--- start of Text ---

Studio album by Walt Dickerson
- Released: 1963
- Recorded: March 21 & 25, 1963
- Studio: Gotham Studios, New York City
- Genre: Jazz
- Label: Dauntless DS 6313
- Producer: Herman D. Gimbel

Walt Dickerson chronology
| To My Queen (1962) | Jazz Impressions of Lawrence of Arabia (1963) | Walt Dickerson Plays Unity (1964) |

Vibes in Motion Cover

= Jazz Impressions of Lawrence of Arabia =

Jazz Impressions of Lawrence of Arabia is an album led by vibraphonist and composer Walt Dickerson featuring music from the film Lawrence of Arabia (1962) which was recorded in 1963 and first released on the Dauntless label. It was later released on the Audio Fidelity label under the title, Vibes in Motion.

--- end of Text ---

▶ [Problems]
1. Echo the album entry between "Walt Dickerson chronology" and "Vibes in Motion.", inclusive.
2. Based on the album entry, explain why this album is also known as Vibes in Motion.
3. In which studio was the album in the album entry recorded?

--- start of Material provided ---

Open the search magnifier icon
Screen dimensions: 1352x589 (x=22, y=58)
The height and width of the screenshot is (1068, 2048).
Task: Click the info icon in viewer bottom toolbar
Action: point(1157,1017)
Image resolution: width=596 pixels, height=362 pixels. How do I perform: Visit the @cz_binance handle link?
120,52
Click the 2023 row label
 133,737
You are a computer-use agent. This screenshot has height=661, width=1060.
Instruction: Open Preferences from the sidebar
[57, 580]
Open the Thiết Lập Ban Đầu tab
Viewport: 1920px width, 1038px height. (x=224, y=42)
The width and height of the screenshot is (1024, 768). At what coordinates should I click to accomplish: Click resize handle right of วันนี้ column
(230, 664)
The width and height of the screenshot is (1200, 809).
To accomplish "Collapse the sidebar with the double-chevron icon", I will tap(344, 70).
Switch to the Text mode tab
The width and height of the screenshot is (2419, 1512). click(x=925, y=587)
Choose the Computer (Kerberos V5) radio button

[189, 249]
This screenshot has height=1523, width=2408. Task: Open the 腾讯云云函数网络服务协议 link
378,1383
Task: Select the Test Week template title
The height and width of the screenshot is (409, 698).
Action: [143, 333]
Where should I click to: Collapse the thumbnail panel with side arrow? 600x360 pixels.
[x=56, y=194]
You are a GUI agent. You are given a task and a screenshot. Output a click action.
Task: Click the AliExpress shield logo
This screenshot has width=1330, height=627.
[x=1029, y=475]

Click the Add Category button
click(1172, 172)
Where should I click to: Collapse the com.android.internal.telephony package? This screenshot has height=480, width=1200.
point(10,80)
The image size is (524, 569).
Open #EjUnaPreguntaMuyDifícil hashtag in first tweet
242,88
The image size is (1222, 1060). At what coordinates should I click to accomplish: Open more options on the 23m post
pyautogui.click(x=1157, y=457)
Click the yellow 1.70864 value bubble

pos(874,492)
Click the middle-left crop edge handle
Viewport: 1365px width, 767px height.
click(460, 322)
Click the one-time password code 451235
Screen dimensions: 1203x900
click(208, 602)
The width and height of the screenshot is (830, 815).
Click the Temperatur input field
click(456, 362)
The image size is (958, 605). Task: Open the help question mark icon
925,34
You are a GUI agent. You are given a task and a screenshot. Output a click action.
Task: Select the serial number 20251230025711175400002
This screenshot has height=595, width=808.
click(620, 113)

--- end of Material provided ---

▶ [Exercise solutions]
1.
Walt Dickerson chronology
| To My Queen (1962) | Jazz Impressions of Lawrence of Arabia (1963) | Walt Dickerson Plays Unity (1964) |

Vibes in Motion Cover

= Jazz Impressions of Lawrence of Arabia =

Jazz Impressions of Lawrence of Arabia is an album led by vibraphonist and composer Walt Dickerson featuring music from the film Lawrence of Arabia (1962) which was recorded in 1963 and first released on the Dauntless label. It was later released on the Audio Fidelity label under the title, Vibes in Motion.

2. The album first came out on the Dauntless label as Jazz Impressions of Lawrence of Arabia. It was later reissued on the Audio Fidelity label under the title Vibes in Motion.

3. Gotham Studios, New York City.